Be happy, please!

There is a story that I might want to tell, thinking that the world could learn from my mistakes. But then I asked myself: what did I learn from the books I’ve read? In fact, despite the feelings that I should avoid certain things that could make me lose myself and fail my life, I’ve only managed to make them reality with eyes wide open and a soul that died every second I couldn’t switch the direction and stop myself from ruining everything. I’ve instinctively learned the patterns of so many ways in which one can fail and then these led me to seek them everywhere, creating them and making them true stories. Instead of learning from all those mistakes, I chase that vivid feeling a tragedy offers all my youth, being addicted to sadness and suffering unconsciously; because my soul and my brain did not know about the other side of the coin. I had not seen a happy person or read a true happy story that could plant hope for the future in my being.
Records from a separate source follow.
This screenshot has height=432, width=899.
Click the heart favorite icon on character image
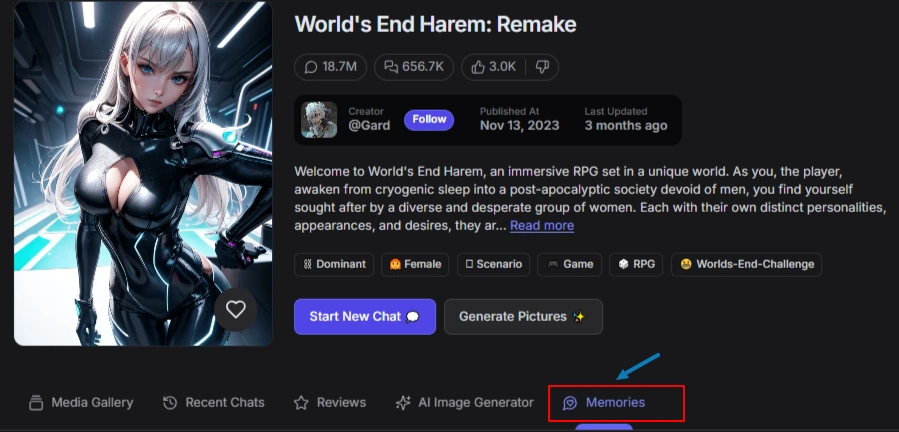(235, 309)
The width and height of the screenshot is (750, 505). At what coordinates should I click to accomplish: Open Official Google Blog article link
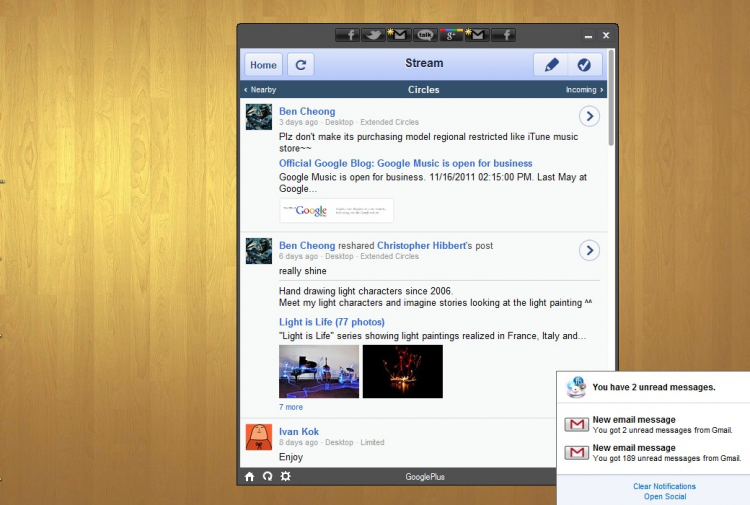point(405,163)
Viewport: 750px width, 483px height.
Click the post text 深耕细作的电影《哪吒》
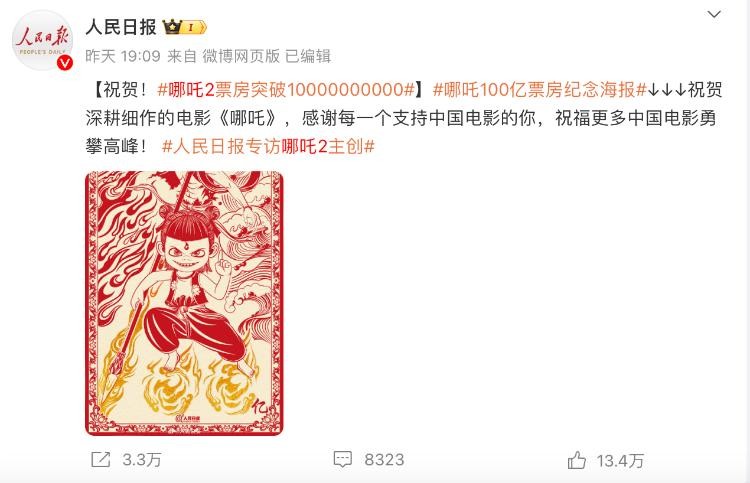point(181,118)

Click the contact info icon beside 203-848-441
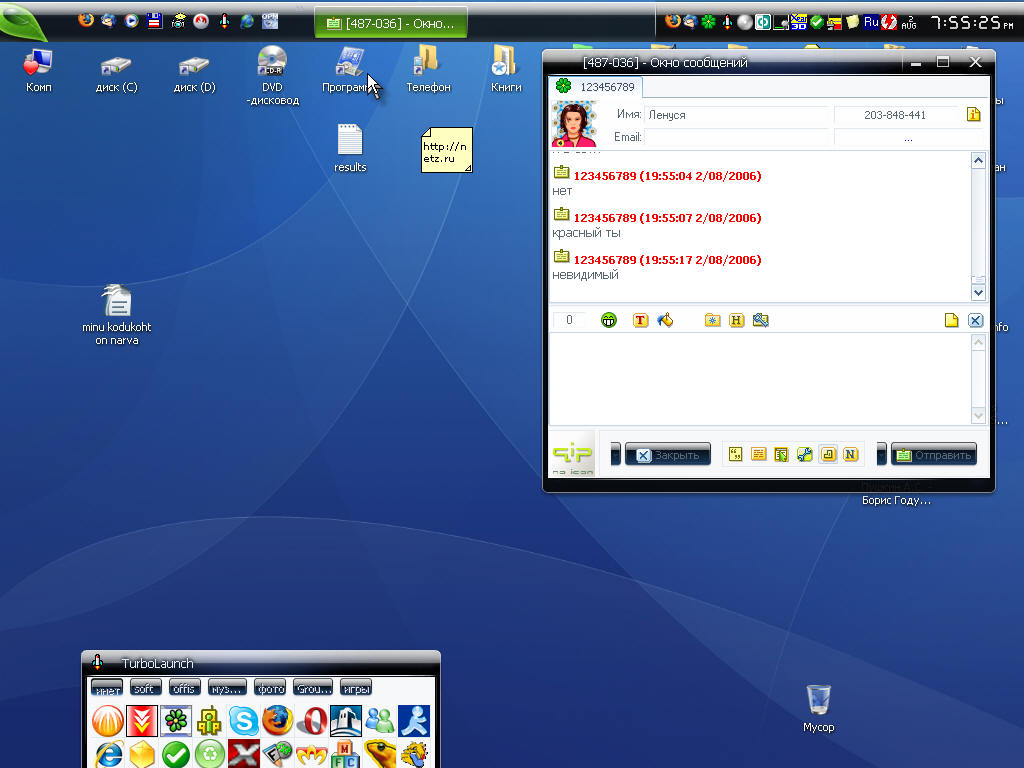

Oh wait, that is not true. I did hope that I could build it, I could find it somewhere despite the fact that I have not seen it happening anywhere around. I did had a strong feeling that life can be different than a constant tiredness, sadness and unbearable sacrifices that lead to nothingness. I was certain that one day I will live what I felt, even though I could not describe what it was. I was somewhat happy and light and had this kind of force or something with me that made everything I wanted to happen. I had beauty around found in the wonders of nature, the sounds of the piano and symphonies, the paintings and the geatest stories ever written. I had hope in my soul that all these sad stories will not happen to me and I will make it right. And I will be strong and righteous and show the world that there is hope and light.Therefore, I only had my faith in a happy and a better life, built on a gut feeling that had no sustainability and foundation in the real life. It was a hunch that I followed and belived to be true, even though it seemed no one else believed in it. I ran from the cruel and harsh life in books, waiting for the day when I will make a dream come true.

It really does not add up, does it? Bipolarity is not an easy thing to bear. And what was more fascinating to discover during my life so far was to see that how each trigger will lead you to totally opposed beliefs, feelings, ideas and choices, making you totally blind to the other path and depriving you of all that it holds. How one can take you to the bottom of the hell and one can raise you to the divine.

Take these mixed, confused and unclear ideas loaded with feelings of tragedy and fear, put them into a fresh and innocent mind and combine them with a passionate, stubborn and strong-willed, but on her own, young girl and you can only obtain a single and obvious result. Because where there is a will, there is also the power and force to create anything you are at the roots of your beeing and anything you can imagine and dream of.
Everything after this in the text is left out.